§ **Brief**:
The lines wanted are those from the one containing "This screenshot has width=1242, height=464." to the last line of the entries below; output them exactly, leaving out pictures.

━━━━

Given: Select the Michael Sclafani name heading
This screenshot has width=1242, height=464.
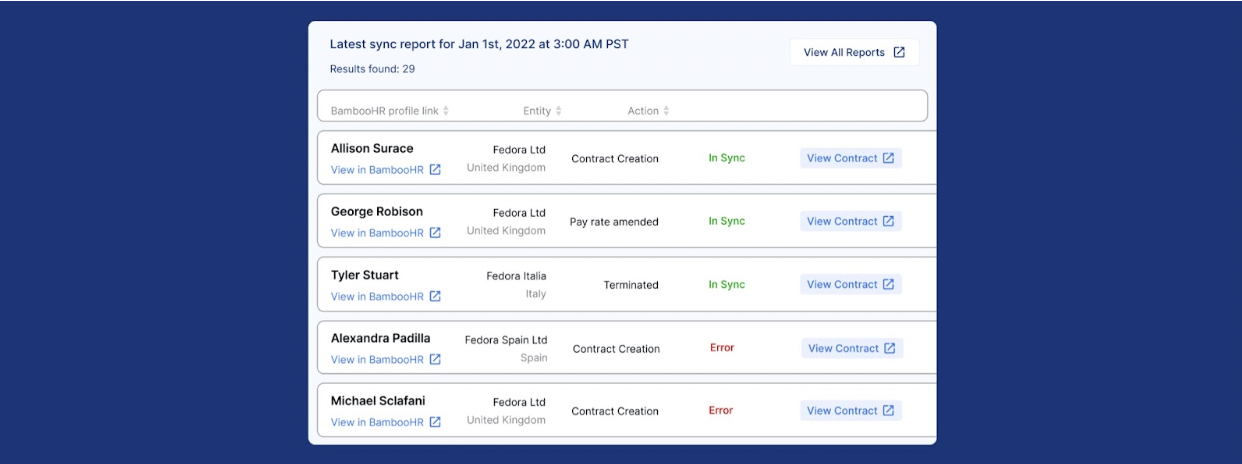Looking at the screenshot, I should 378,401.
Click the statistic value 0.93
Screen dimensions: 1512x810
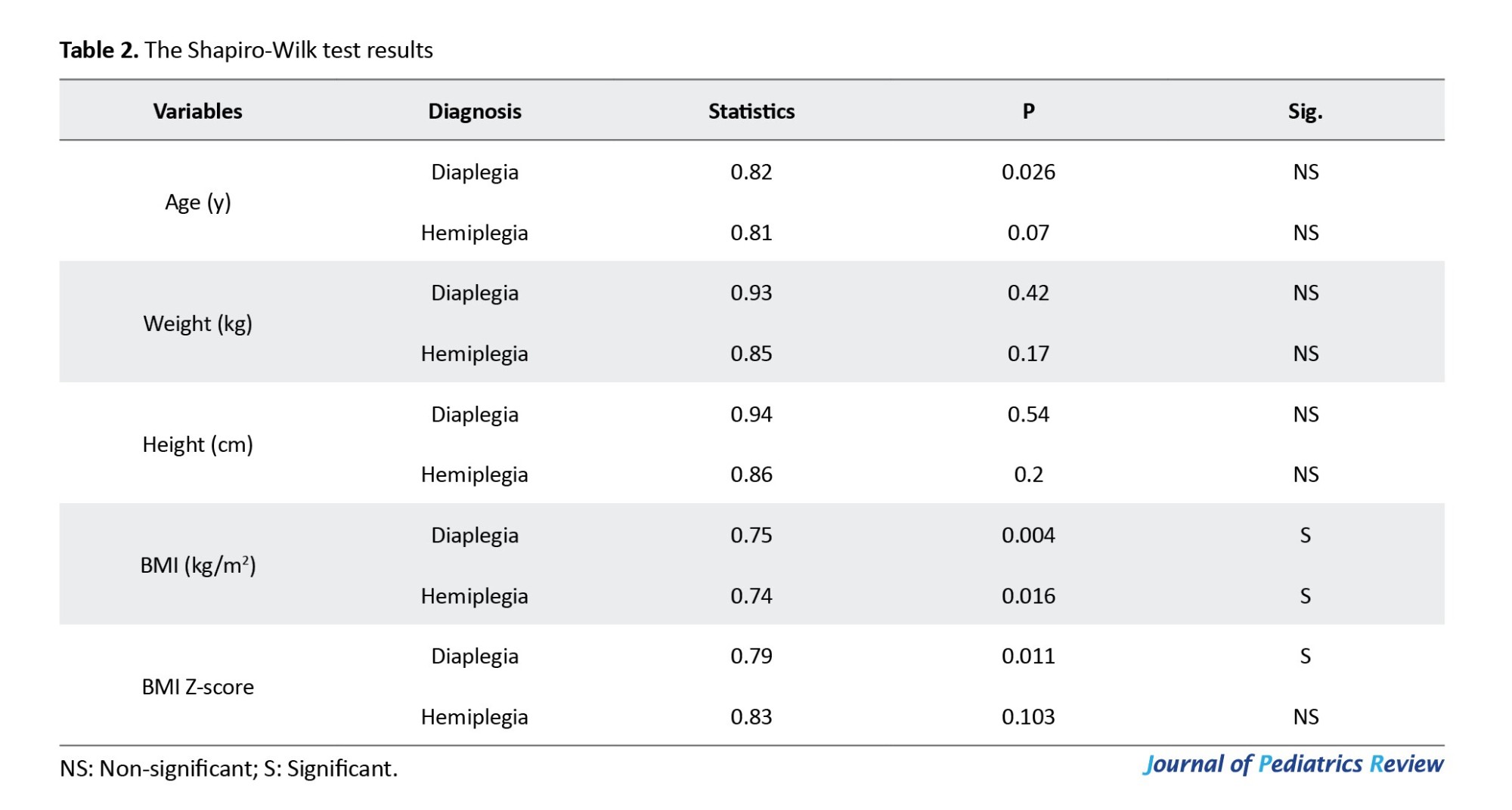[x=751, y=293]
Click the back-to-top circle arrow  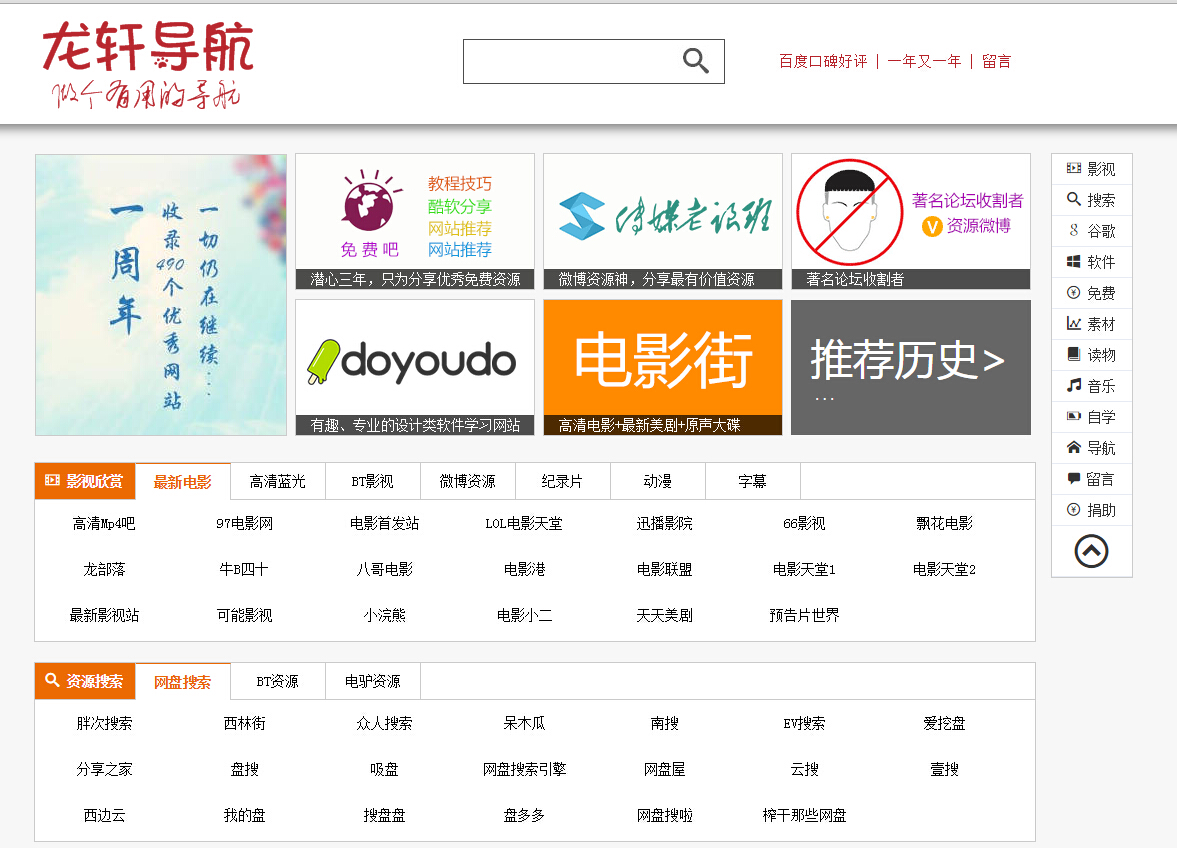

━━━━

§ **Response to the task**:
This screenshot has width=1242, height=464.
Looking at the screenshot, I should 378,401.
Click the statistic value 0.93
Screen dimensions: 1512x810
[x=751, y=293]
Click the back-to-top circle arrow  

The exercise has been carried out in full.